Que los cambios sociales generan inexorablemente polémicas, controversias y conflictos, es algo que no sólo se encuentra plasmado en los diferentes manuales de sociología, sino que también está avalado por múltiples evidencias en la historia de la humanidad.
Lo anterior adquiere una especial y más nítida expresión, en un mundo en que el sistema socio-económico y cultural preponderante, el modelo neo-liberal, se ha desplegado con pretensiones de ” única alternativa”, de ”científicamente fundado” y mostrando dimensiones similares a las que llevaron a Walter Benjamin, hace ya casi un siglo, a caracterizar el capitalismo como una religión cuyos dogmas centrales son el mercado y el consumo y su dios el dinero.
La pregunta que resume “el estado de la cuestión ” es ¿hay algo más difícil en el mundo actual que cambiar la modernidad neo- capitalista?
En el caso de la sociedad chilena de estos días, en primer lugar y sin estar nunca demás recordarlo, la transición a la democracia se ha llevado a cabo con significativos logros de los gobiernos concertacionistas.
No obstante, en la primera década del nuevo siglo, las dimensiones de injusticia y desigualdad en la distribución de la riqueza, en la segregación educacional, en las relaciones laborales, en la toma de decisiones y participación ciudadana, en la elección de los representantes de las mayorías, en el abuso y utilidades desproporcionadas de algunos privados, incluidos los que administran recursos naturales, entre otros, crearon la convicción moral y política en la población de la necesidad de implementar reformas estructurales en nuestra sociedad.
El que hayan surgido variadas opiniones y hasta vehementes discrepancias al respecto entre diferentes actores del quehacer nacional, claramente no debería ser algo que sorprendiera a nadie y mucho menos que se le otorgara el carácter de un indicador inequívoco de la próxima “debacle chilena”.
Lo que sí resulta inquietante, es que esta tensión entre quienes realmente desean realizar cambios en la situación actual y los que simplemente desean seguir administrando lo existente, pudiera dar lugar a un inmovilismo inertico en que, al llegar a fines del gobierno, se constate que poco o nada ha variado.
Es aquí donde surge el rol fundamental que debe asumir la presidenta Bachelet, de manera de cumplir con la peculiaridad de los liderazgos carismáticos, los que, precisamente, están llamados a convertirse en factores esenciales de los cambios históricos, generando un entusiasmo y compromiso en torno a sus propósitos y proyectos entre sus colaboradores directos, en la coalición política que la eligió y en la mayoría de la población.
Las transformaciones sociales requieren, más temprano que tarde, de estos líderes que son capaces de concitar una adhesión a sus causas, superando las dudas y pasividades y rompiendo con la continuidad y permanencia de determinadas situaciones.
A mi juicio, sería un error con consecuencias irreversibles, repetir lo ya observado en el primer gobierno de la Presidenta, en el que, en aras de proteger su popularidad, se optó por una suerte de “blindaje” en su rol pro-activo como jefa de gobierno de una coalición política (la Concertación en ese entonces), sin inmiscuirla en temas o ámbitos en que su perfil mandatante sobre la coalición y/o su mediación en determinados conflictos fuera puesto a prueba.
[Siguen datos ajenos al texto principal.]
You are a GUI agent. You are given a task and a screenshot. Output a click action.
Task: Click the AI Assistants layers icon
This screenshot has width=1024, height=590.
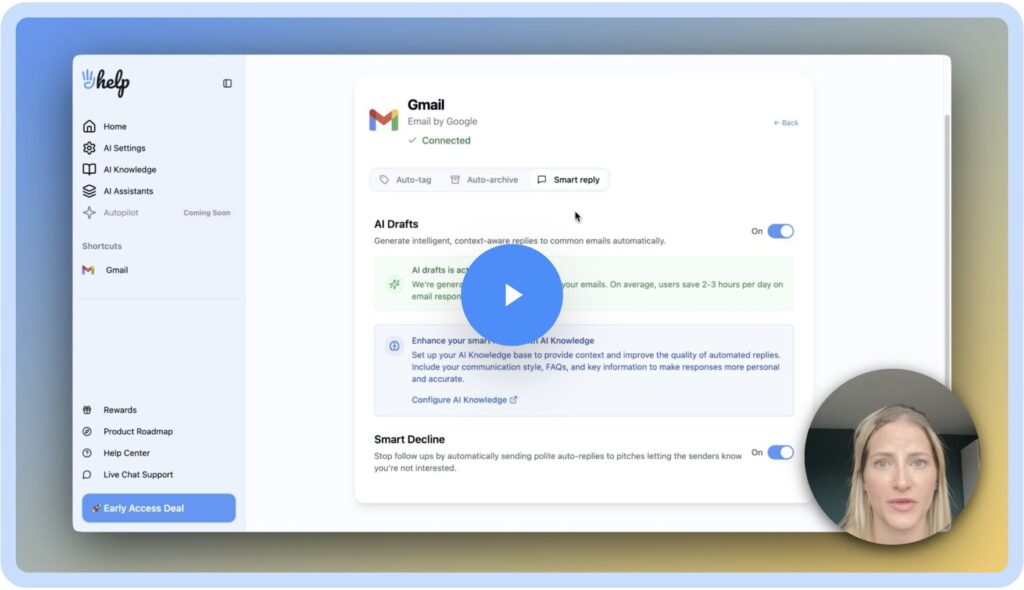(x=89, y=191)
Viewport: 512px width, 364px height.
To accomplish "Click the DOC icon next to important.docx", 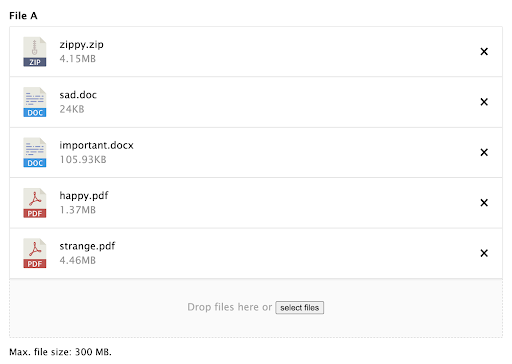I will tap(35, 152).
Esto se observó, concretamente, en relación a las conductas, desórdenes y cierta diáspora que evidenció la Concertación en la última parte de su gestión.
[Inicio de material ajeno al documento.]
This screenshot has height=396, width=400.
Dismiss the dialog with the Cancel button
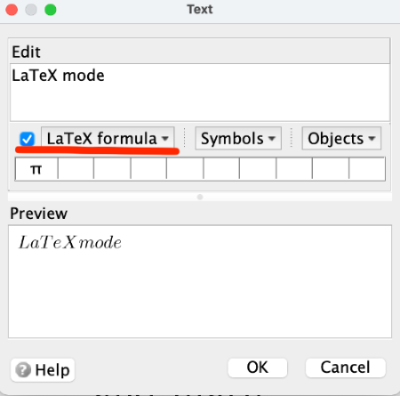[345, 368]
La difícil, pero a la vez tan privilegiada oportunidad que presenta nuestra sociedad de concretar transformaciones en pro de una mayor justicia social, con todo lo que ésta implica, amerita que la presidenta Bachelet se posesione definitiva e indiscutiblemente en su rol de líder del gobierno de la Nueva Mayoría y recorra el país socializando en la población el verdadero sentido de los cambios que la mayoría espera y que han sido, en variadas oportunidades, tan tergiversadamente comunicados.
Paralelamente, creo que ha llegado el momento que los actores políticos y sociales (partidos políticos, sindicatos, empresarios, estudiantes, iglesias, etc.) se pronuncien clara e inequívocamente sobre lo medular de los cambios que se están proponiendo y actúen en consecuencia.
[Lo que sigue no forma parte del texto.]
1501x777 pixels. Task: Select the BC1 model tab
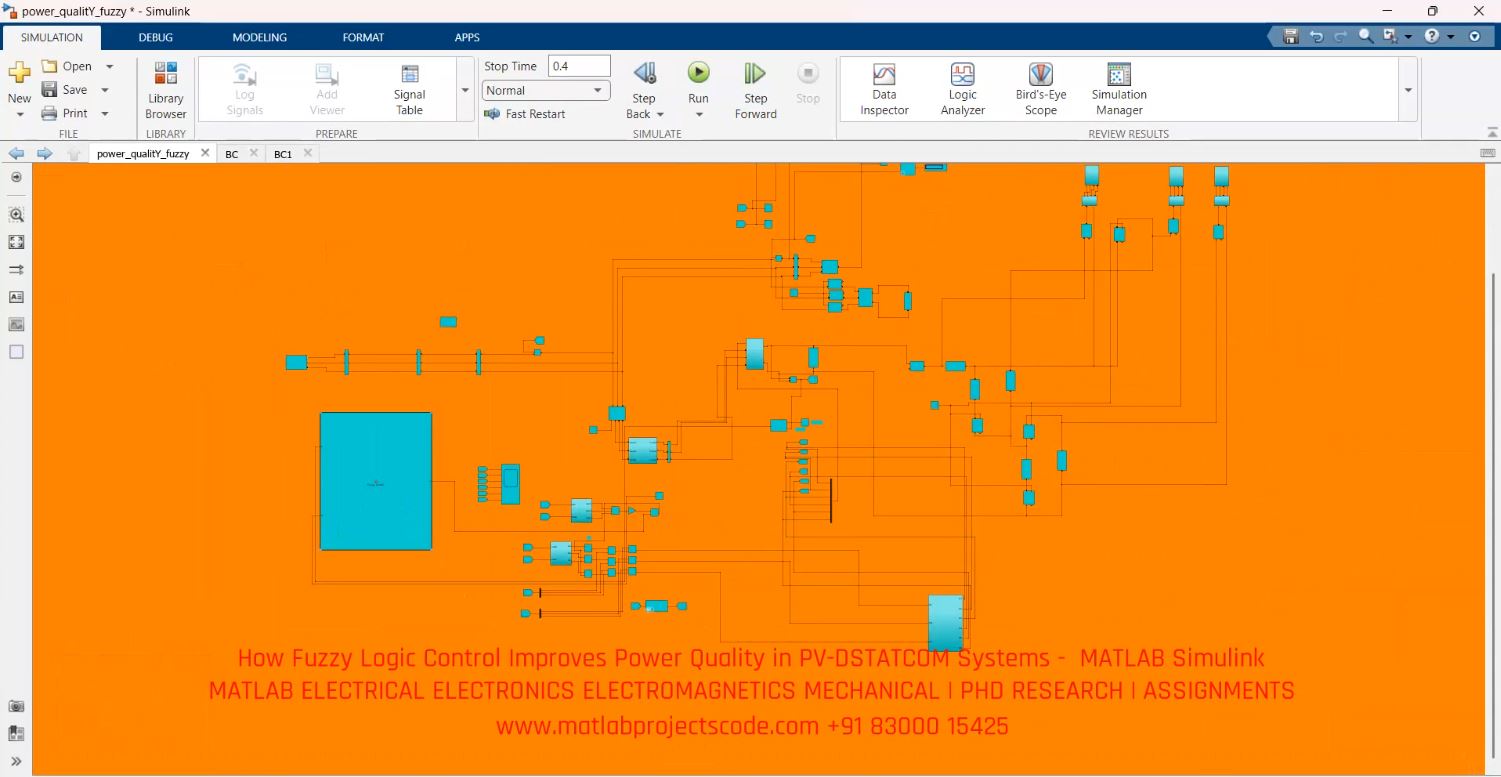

A veces uno tiene la sensación de que “diferencias” sobre aspectos procedimentales y/o materias más bien marginales, se elevan a razones “fundamentales” para cuestionar las respectivas reformas, menguando significativamente la dinámica y agilidad necesaria que requieren las transformaciones esperadas.
Si las discrepancias de fondo existen y se explicitan, creo que estaremos en presencia de un necesario y saludable debate propiamente ideológico, en el que todos podremos saber quién es quién y, lo más importante, la ciudadanía estará en condiciones de evaluar y redefinir sus referentes políticos y sociales.